Work instructions :: Once the line with "Viewport: 1490px width, 812px height." is found, return it along with every line after it, exactly, through the end of the material.

..........

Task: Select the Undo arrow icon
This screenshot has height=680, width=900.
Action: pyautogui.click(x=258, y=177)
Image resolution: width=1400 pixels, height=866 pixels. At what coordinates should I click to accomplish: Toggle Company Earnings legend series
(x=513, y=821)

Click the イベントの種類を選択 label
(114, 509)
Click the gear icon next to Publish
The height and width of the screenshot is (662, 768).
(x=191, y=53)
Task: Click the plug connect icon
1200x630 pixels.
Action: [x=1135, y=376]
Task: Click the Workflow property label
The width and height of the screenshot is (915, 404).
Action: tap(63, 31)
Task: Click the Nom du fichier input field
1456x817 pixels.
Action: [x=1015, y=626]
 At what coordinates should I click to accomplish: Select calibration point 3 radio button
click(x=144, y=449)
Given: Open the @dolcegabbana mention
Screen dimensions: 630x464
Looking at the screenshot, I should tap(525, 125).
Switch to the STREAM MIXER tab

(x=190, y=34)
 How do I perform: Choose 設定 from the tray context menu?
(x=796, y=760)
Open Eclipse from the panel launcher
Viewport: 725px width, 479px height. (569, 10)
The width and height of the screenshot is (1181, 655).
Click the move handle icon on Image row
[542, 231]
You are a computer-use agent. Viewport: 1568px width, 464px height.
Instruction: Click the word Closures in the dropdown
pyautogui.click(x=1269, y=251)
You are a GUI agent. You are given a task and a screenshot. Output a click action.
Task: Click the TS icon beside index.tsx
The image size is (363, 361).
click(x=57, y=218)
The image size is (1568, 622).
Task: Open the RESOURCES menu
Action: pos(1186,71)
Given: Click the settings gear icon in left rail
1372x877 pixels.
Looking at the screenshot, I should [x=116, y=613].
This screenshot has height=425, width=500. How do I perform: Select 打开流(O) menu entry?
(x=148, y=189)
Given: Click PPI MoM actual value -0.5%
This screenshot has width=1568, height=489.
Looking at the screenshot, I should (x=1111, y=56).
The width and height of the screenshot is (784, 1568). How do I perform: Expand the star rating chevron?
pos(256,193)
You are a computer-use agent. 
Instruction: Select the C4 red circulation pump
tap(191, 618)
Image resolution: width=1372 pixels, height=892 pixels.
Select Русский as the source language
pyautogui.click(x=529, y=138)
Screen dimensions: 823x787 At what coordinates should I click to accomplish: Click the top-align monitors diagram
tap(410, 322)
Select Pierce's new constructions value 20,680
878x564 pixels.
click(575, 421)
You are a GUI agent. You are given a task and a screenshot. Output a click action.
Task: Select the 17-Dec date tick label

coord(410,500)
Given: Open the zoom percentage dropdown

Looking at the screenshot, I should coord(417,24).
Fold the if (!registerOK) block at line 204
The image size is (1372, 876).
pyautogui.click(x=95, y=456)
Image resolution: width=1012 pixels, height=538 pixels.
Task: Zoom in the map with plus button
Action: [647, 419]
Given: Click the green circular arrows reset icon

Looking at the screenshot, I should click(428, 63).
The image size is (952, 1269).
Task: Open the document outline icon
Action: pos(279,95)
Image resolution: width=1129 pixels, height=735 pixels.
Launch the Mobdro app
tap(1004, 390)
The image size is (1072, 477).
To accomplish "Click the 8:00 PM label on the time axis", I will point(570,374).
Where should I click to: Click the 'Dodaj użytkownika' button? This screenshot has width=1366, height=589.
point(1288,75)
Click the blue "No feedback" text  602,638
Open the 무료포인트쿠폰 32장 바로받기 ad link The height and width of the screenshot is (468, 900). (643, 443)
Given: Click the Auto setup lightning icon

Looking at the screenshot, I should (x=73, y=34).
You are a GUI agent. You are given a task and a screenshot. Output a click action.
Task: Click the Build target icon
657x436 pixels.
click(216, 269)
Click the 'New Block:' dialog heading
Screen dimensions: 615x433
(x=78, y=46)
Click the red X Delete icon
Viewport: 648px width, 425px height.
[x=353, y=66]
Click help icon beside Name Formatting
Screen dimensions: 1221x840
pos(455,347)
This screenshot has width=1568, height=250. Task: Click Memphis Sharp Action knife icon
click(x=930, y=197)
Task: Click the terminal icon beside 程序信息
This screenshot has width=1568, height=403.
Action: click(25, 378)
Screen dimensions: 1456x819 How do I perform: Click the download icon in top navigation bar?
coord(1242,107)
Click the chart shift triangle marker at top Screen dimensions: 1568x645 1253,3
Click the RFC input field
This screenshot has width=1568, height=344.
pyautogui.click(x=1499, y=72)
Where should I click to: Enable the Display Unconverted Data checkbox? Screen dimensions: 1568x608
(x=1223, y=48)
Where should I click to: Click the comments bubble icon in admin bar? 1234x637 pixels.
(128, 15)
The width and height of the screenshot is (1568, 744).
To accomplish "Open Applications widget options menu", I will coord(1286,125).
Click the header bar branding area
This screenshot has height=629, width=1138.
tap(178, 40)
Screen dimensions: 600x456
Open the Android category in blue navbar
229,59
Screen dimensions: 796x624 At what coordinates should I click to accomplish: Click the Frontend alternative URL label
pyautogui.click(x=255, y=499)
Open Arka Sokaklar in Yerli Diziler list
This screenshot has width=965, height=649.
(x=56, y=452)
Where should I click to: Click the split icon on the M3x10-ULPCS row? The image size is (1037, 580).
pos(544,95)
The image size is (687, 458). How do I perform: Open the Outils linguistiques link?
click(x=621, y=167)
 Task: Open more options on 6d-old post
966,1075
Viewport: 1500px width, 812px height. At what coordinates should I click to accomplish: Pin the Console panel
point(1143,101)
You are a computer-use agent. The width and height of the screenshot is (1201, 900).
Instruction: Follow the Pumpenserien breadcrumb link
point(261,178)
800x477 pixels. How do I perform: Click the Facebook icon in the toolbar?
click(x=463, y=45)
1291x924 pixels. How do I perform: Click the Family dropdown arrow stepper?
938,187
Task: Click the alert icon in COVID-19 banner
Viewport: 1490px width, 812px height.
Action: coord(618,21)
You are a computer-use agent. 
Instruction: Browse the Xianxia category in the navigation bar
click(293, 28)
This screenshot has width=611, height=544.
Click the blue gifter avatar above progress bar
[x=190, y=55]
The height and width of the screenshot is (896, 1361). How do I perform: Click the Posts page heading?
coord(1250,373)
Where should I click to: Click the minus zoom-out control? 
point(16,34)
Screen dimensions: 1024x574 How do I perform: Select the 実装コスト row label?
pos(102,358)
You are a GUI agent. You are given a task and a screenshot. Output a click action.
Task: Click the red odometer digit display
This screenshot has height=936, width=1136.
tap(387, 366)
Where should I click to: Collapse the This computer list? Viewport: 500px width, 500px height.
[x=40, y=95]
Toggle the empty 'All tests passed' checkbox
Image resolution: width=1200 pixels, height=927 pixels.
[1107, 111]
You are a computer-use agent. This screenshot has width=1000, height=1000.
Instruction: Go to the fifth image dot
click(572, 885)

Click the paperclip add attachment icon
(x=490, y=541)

..........

Task answer ::
Viewport: 1490px width, 812px height.
Action: coord(618,21)
You are a computer-use agent. 
Instruction: Browse the Xianxia category in the navigation bar
click(293, 28)
This screenshot has width=611, height=544.
Click the blue gifter avatar above progress bar
[x=190, y=55]
The height and width of the screenshot is (896, 1361). How do I perform: Click the Posts page heading?
coord(1250,373)
Where should I click to: Click the minus zoom-out control? 
point(16,34)
Screen dimensions: 1024x574 How do I perform: Select the 実装コスト row label?
pos(102,358)
You are a GUI agent. You are given a task and a screenshot. Output a click action.
Task: Click the red odometer digit display
This screenshot has height=936, width=1136.
tap(387, 366)
Where should I click to: Collapse the This computer list? Viewport: 500px width, 500px height.
[x=40, y=95]
Toggle the empty 'All tests passed' checkbox
Image resolution: width=1200 pixels, height=927 pixels.
[1107, 111]
You are a computer-use agent. This screenshot has width=1000, height=1000.
Instruction: Go to the fifth image dot
click(572, 885)

Click the paperclip add attachment icon
(x=490, y=541)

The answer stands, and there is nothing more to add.